Input for this task -
<<<<

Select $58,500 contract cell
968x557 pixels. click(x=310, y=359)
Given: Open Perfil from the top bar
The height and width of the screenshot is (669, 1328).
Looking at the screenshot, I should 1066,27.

>>>>
<<<<

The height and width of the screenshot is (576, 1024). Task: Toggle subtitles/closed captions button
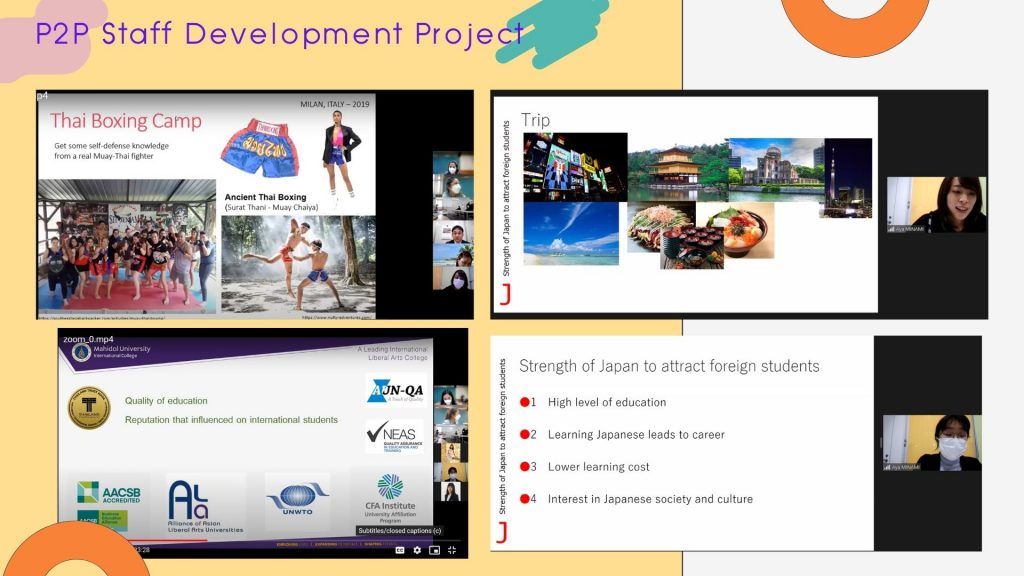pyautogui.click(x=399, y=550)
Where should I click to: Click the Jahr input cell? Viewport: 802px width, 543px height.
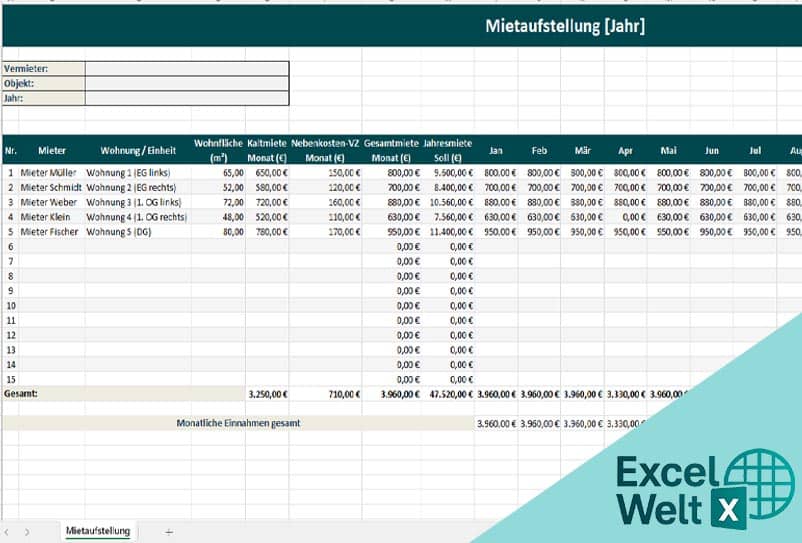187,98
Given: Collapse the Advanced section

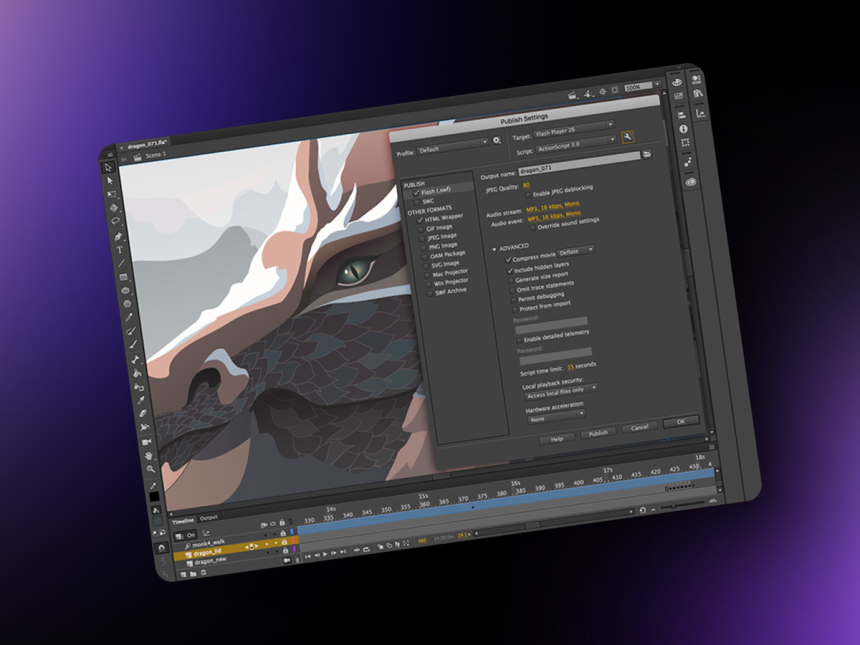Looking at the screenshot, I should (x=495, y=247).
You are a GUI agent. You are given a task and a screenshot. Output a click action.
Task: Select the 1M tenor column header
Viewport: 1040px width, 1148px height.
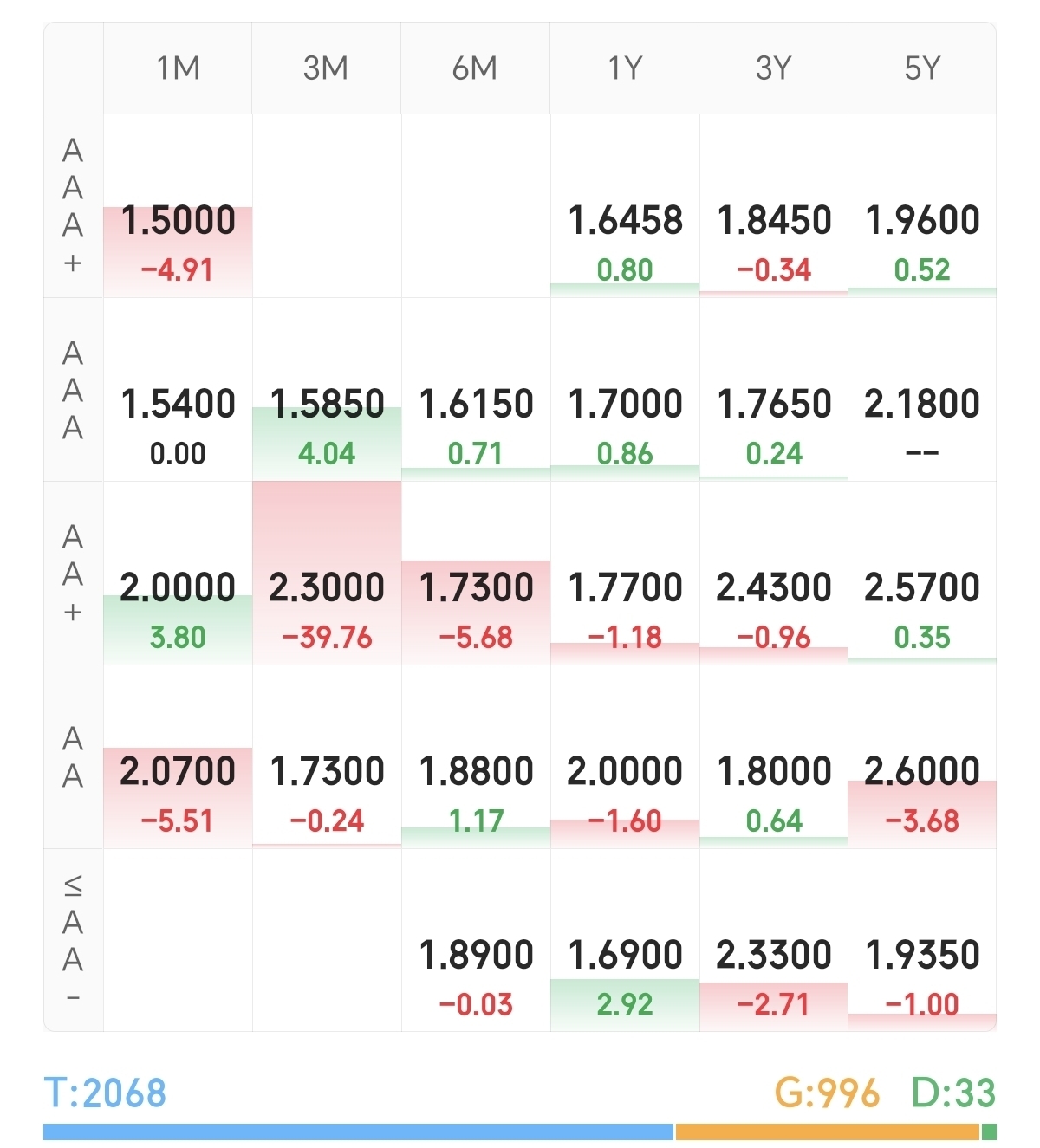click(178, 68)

>>>>
<<<<

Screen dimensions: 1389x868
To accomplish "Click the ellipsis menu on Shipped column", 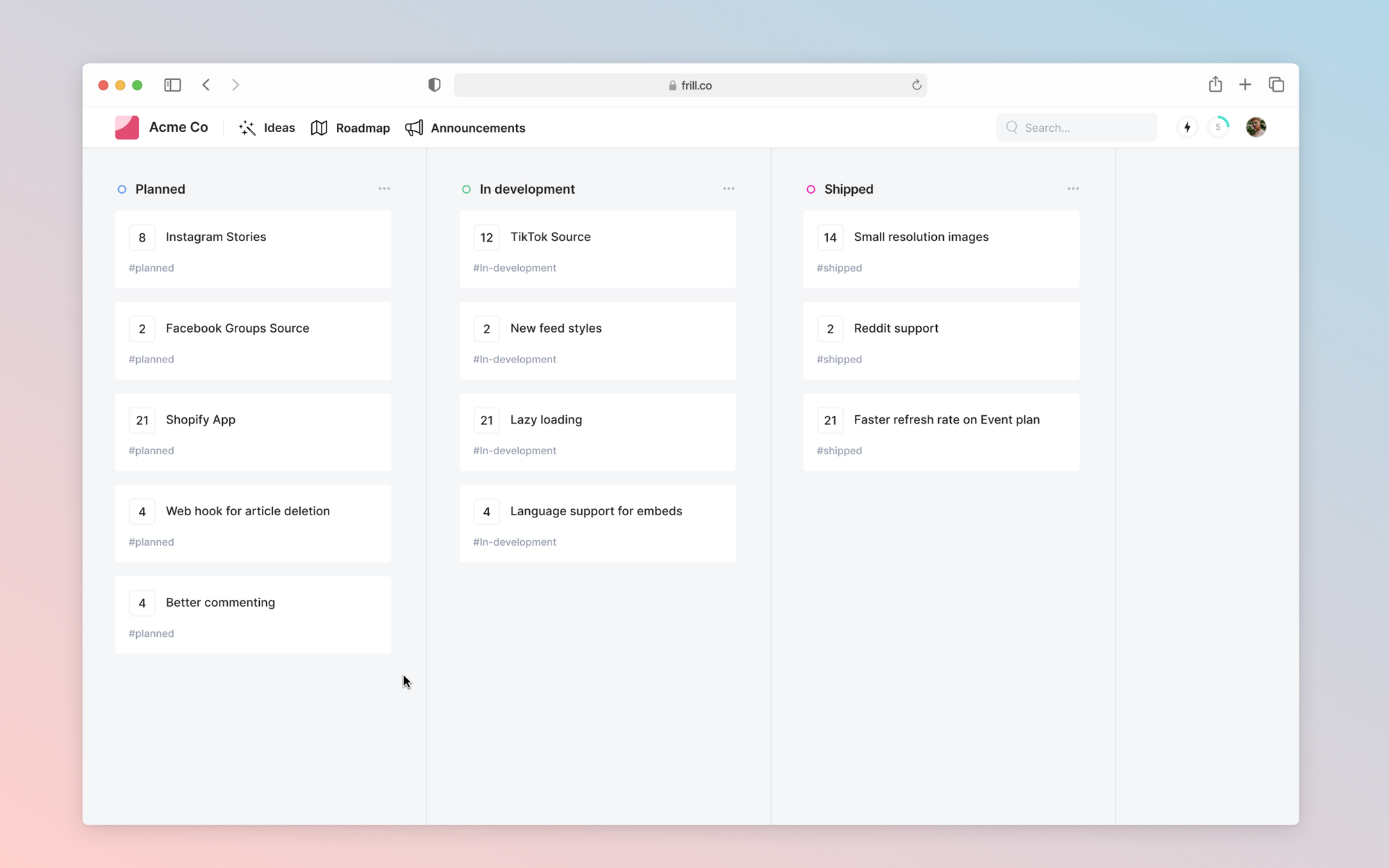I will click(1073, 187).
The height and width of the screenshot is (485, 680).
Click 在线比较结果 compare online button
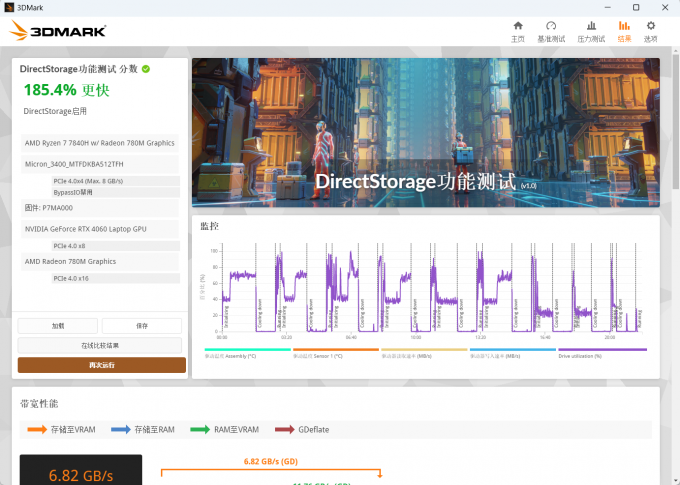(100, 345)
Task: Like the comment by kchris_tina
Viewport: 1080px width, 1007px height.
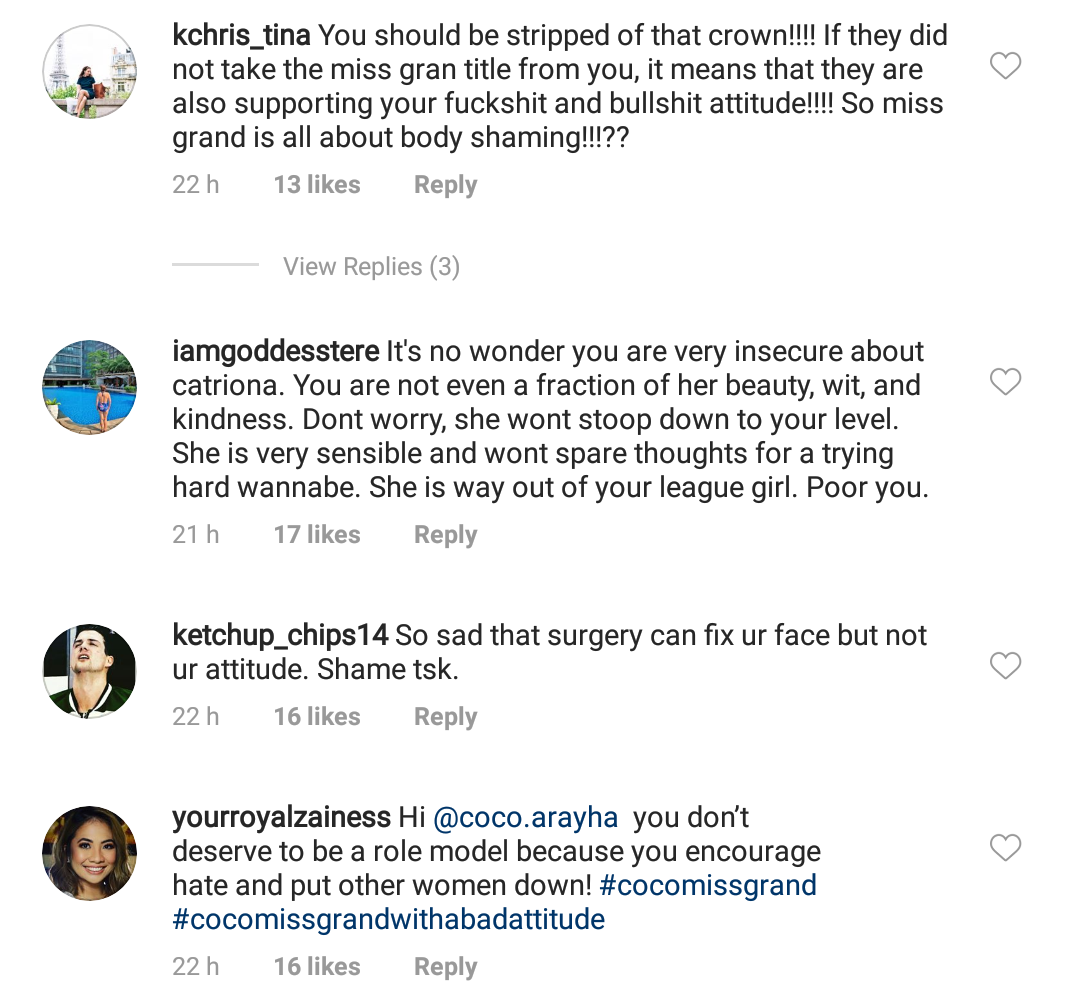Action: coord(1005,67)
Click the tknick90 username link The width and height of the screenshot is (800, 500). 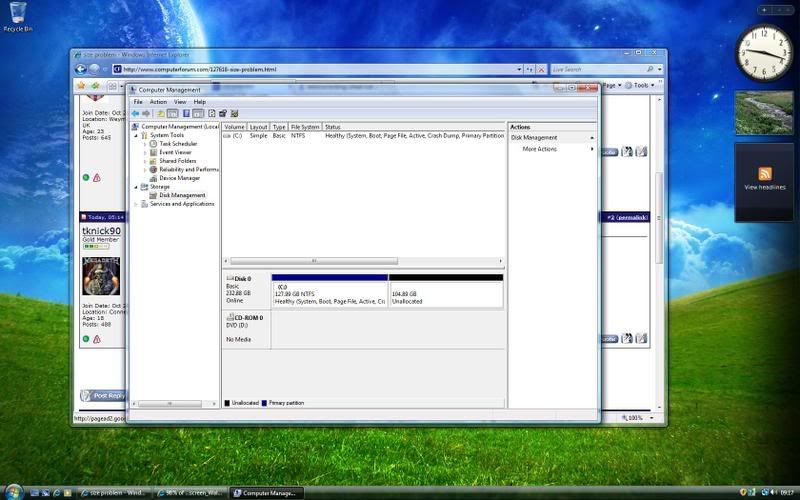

>>>>

Goal - Reproduce the data verbatim, starting with the line that contains "Select $58,500 contract cell" and continuing through the line that contains "Looking at the screenshot, I should 1066,27.", both included.

Complete answer -
Select $58,500 contract cell
968x557 pixels. click(x=310, y=359)
Given: Open Perfil from the top bar
The height and width of the screenshot is (669, 1328).
Looking at the screenshot, I should 1066,27.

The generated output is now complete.